Data science is defined differently even among the experts. Personally, I like to define it in the simplest of terms— it is the process of finding meaning in data and presenting information about the data in a way a layman would easily understand. Of course, this is not the ‘all in all’ concerning the field but it’s a good summary you can hold on to if you ever wondered what it’s all about. The process of doing Data science (finding meaning in data) involves more in-depth analysis that I don’t want to overlook as it is very important to know before deciding to venture into the field. This is where programming and statistical skills come in very very handy, hence why I feel Data science is actually a multi-disciplinary field. Here is an analogy — As the two assistant referees are to the 1st official (main referee) in a football match, so Software engineering and Statistics are to doing Data science. Data science relies on both the ability to do Statistics(or Mathematics in general) as well as good knowledge in Software engineering (or programming in general). If the main referee doesn’t have his two assistants to help him, then I bet most of his calls (especially the offside calls) will be based on guess work or decisions that are outside the laws of the game.
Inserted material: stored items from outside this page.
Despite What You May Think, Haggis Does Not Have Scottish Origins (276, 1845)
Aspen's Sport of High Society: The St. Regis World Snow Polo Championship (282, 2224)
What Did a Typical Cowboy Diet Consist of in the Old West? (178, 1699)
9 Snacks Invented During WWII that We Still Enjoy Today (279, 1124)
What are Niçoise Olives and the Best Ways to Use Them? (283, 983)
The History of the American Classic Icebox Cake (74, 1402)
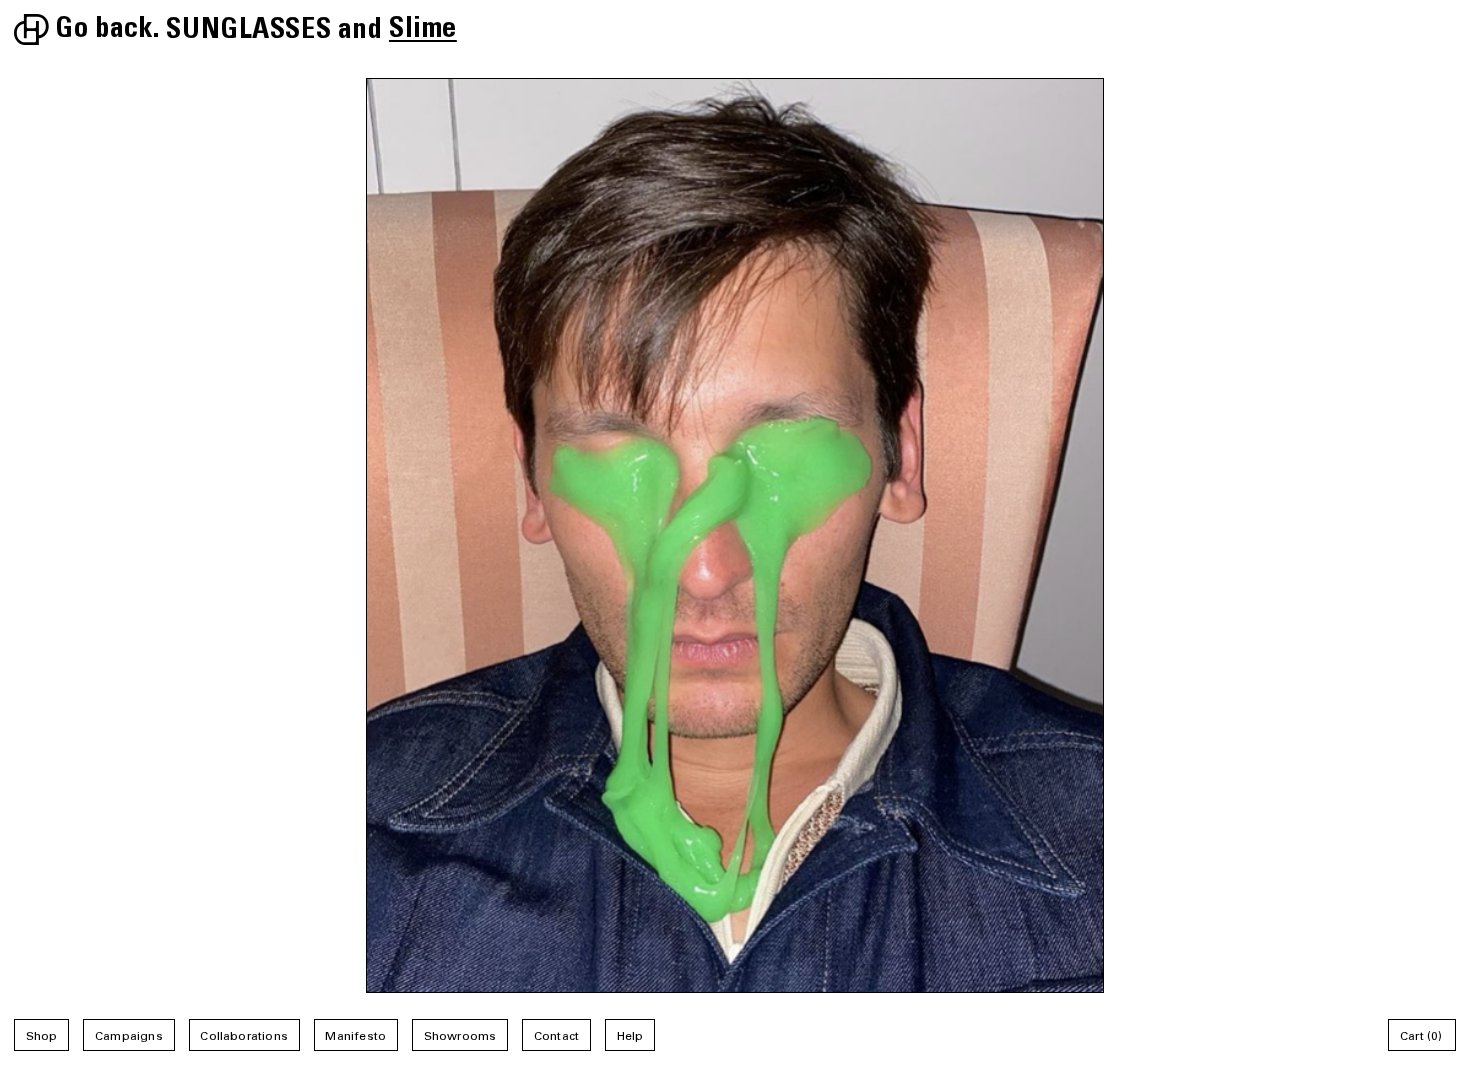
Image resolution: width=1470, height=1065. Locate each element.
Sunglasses (248, 32)
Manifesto (355, 1037)
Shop (42, 1037)
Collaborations (244, 1037)
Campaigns (129, 1037)
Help (630, 1037)
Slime (423, 32)
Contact (556, 1037)
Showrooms (460, 1037)
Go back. (107, 32)
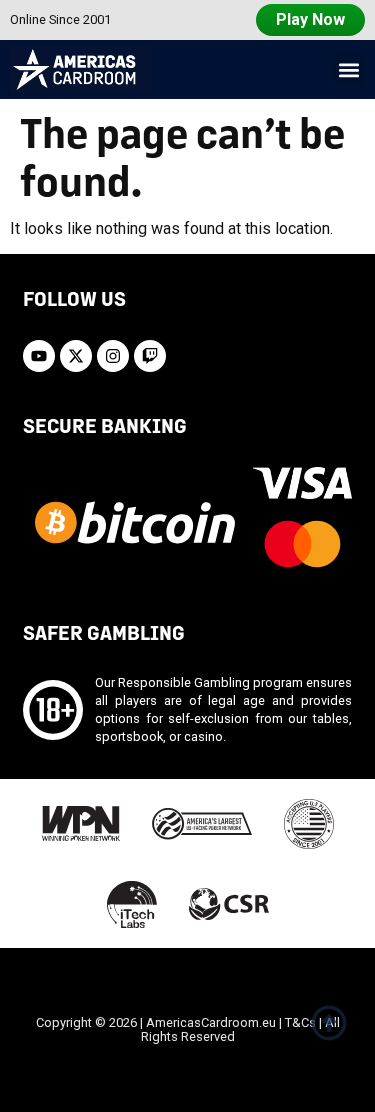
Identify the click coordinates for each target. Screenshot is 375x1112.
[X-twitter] (76, 356)
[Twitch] (150, 356)
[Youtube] (39, 356)
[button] (348, 69)
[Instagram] (113, 356)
Data science uses the knowledge of both topics to analyze data, find meaning in the data, and present information about the data in a way a layman would easily understand. With that being said, even within the field of data science, there are sub-fields one can specialize in but I won’t be going into that in this article.
But is Mathematics really important?
I always asked this question even before I started doing data science and I was never really convinced about the necessity of having good knowledge of Math/Statistics before doing data science, also because I came across a good number of people who practice data science without a mathematical background. Yes that is correct, data science (especially in machine learning) can be applied without knowing a lot of math (thanks to the numerous data science libraries out there) but then that will be treating it as a black box. If you want to understand the underlying, internal workings of models that help extract meaning from data, then yes Math is very important. I have a degree in Software Engineering but I decided to pursue a degree in Computer Science to better understand the ‘behind the scenes’ of data science and I can tell you, it’s a lot of Math/Statistics concepts.
So, do I have to get a degree in Data Science?
This is really down to personal preference and choice but you don’t have to. Of course, there’s a lot of advantages in getting one (especially if you might be interested in contributing to research later in the future) however, you can also learn how to practice data science from the comfort of your living room, thanks to the numerous MOOC’s out there that teach data science. I started out this way and I found Datacamp and Dataquest to be very useful. However, there are many others including Udacity, Udemy, Cousera that teach data science specialization.
Final Thoughts
You might be asking after reading through, “so is data science all about data, math and programming?”. In a way it is, but it’s even more. For example, you should be a good communicator, you should love analysis, you should be able to look at data at a glance and already start thinking of patterns and meaning that might be extracted from the data. You should also be critical — you’ll understand this more when you get into the field but for example, when creating models to solve machine learning problems, you must be critical of your model and evaluate until you find the ‘perfect’ model.
Data science is a very exciting field to go into. We live in a time now where data rules almost everything and is a major player in the economy of any nation. The power of data science to predict occurrences, instances and get knowledge from large, sometimes meaningless data sets and many more, is what makes it to be termed as “the sexiest job of the 21st century”.